Essex-Lopresti fracture
Background
- Triad of radial head fracture, disruption of interosseous membrane, and distal radioulnar joint disruption
Clinical Features
- Unstable and painful forearm
- Axial force from wrist to elbow after fall on outstretched hand
- Grip weakness and difficulty pronating wrist
Differential Diagnosis
Elbow Diagnoses
Radiograph-Positive
- Distal humerus fracture
- Radial head fracture
- Capitellum fracture
- Olecranon fracture
- Elbow dislocation
Radiograph-Negative
- Biceps tendon rupture/dislocation
- Lateral epicondylitis
- Medial epicondylitis
- Olecranon bursitis (nonseptic)
- Pronator teres syndrome
- Septic bursitis
Pediatric
- Nursemaid's elbow
- Supracondylar fracture
- Lateral epicondyle fracture
- Medial epicondyle fracture
- Olecranon fracture
- Radial head fracture
- Salter-Harris fractures
Evaluation
Workup
- PA and lateral radiography of the elbow and forearm (may only show a radial head fracture)
Diagnosis
- The injury can be difficult to diagnose initially, as the attention is focused on the injury to the radial head, leading to the distal radio-ulnar injury being overlooked.
- The examination finding of tenderness of the distal radio-ulnar joint suggests an Essex-Lopresti injury in patients who have sustained high energy forearm trauma.
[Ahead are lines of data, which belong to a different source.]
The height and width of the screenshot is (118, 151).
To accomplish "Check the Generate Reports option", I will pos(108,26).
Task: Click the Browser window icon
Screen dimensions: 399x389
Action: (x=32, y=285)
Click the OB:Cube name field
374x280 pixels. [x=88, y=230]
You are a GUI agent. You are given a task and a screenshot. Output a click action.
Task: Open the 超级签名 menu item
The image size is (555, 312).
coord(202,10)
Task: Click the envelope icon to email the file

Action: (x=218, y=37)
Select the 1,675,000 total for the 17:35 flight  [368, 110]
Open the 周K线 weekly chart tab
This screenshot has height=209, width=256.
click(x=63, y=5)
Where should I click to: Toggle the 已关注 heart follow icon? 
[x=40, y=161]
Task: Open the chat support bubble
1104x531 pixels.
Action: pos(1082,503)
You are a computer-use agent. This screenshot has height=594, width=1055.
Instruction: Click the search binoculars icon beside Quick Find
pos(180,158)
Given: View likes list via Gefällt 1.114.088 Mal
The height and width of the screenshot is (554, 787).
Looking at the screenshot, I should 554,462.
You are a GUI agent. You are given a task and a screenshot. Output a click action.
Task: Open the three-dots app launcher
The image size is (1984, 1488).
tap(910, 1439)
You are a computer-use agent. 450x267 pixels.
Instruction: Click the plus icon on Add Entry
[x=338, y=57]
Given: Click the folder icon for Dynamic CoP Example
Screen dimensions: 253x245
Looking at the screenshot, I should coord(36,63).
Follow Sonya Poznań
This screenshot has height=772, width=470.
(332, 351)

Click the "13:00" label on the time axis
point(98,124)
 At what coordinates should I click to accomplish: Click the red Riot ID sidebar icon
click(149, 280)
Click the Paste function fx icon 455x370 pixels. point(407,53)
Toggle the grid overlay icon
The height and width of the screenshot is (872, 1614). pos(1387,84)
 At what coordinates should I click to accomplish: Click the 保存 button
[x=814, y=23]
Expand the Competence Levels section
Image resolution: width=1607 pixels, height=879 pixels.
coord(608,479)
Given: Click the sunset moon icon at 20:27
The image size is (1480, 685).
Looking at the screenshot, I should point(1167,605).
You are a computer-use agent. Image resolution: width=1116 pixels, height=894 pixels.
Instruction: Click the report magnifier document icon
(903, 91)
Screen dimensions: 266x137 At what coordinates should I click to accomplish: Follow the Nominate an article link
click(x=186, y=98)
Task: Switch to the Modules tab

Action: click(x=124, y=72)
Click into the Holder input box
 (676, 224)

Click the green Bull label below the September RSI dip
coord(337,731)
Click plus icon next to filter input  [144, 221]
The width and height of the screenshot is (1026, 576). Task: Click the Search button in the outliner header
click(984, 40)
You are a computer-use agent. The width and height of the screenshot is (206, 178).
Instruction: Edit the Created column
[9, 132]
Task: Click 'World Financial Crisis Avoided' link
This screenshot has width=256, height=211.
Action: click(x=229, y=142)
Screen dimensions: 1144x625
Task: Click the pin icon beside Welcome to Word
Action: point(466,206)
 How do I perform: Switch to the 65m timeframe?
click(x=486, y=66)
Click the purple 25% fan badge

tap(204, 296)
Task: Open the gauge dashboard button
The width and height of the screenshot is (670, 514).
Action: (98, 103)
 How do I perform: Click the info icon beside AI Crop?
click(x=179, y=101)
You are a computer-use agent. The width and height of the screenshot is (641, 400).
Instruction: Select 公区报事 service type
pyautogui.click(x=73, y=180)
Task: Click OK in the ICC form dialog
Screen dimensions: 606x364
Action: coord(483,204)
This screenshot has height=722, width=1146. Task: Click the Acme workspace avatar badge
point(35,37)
- Plain radiography shows the radial head fracture, with dorsal subluxation of the ulna often seen on lateral view of the pronated wrist
- Radial pull test: >3mm displacement dorsal/volar is consistent with Essex-Lopresti
- May require CT to evaluate subtle fractures
Management
- Orthopedic referral
Disposition
- Per ortho - usually outpatient operative management (radial head arthroplasty)
See Also
External Links
References
- Williams D. Wrist and forearm. In: Rosen's Emergency Medicine: Concepts and Clinical Practice. 8th ed. Philadelphia, PA: Elsevier; 2014.